The mix between direct address and active play is an interesting choice considering the dramatic tension that the piece tries to accomplish. I wonder if anyone else found the direct address halting. I found it a little hard to engage with the drama and the details of war that were being told to me in testimony. Instead, my focus became on the love-triangle that was revealed to the audience through active play. As a result, I couldn’t get a grip on the stakes that the characters were under.
On top of that, at times Moscovitch does an absolutely incredible job instilling fear in the audience. This fear was robbed from me when the characters began testifying. The testimony made me feel like I was in control but, meanwhile, the action made me scared. I’m not sure if this contradiction was intended. It was absolutely a roller coaster, which was exciting. I wonder, however, if I would have been more engaged with the stakes of the characters if the direct address had been compromised and there was more action to watch.
Of course, either way, Moscovitch is funny, intelligent and always engaging. The characters all had very clear trajectories that were complicated by their circumstances. I really enjoyed the intricacies of the script and the details that Moscovitch infused into the dialogue. I couldn’t believe the depth of her descriptions of war, the war stories she wrote, and the resulting emotional entanglements. It was fantastic, heartbreaking and a great script.

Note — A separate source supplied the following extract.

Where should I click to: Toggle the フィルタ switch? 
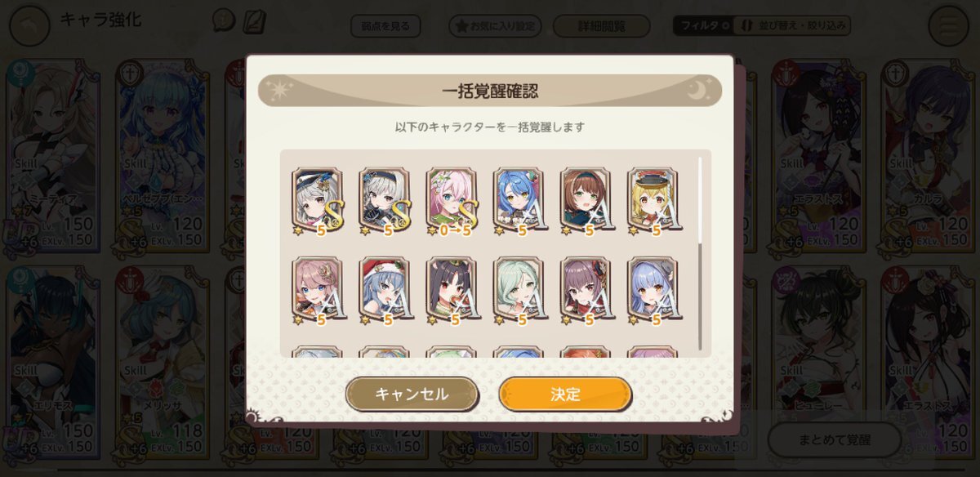[x=702, y=25]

On top of that, the production was perfectly tailored to the writing. I, again, don’t want to give anything away but the construction of that space blew me away. Every design detail made me feel like I was actually at war. Just to indulge, at one point, a character walked on stage in full army gear and I actually thought he had just come from a barrack. Really.
Meanwhile, the performers were, not surprisingly, brilliant.
This is War was experiential. I absolutely felt affected by the play. Three of Hanna’s plays will be featured at The Tarragon this year. If you don’t get out to see This is War try to experience one of her earlier works if you can.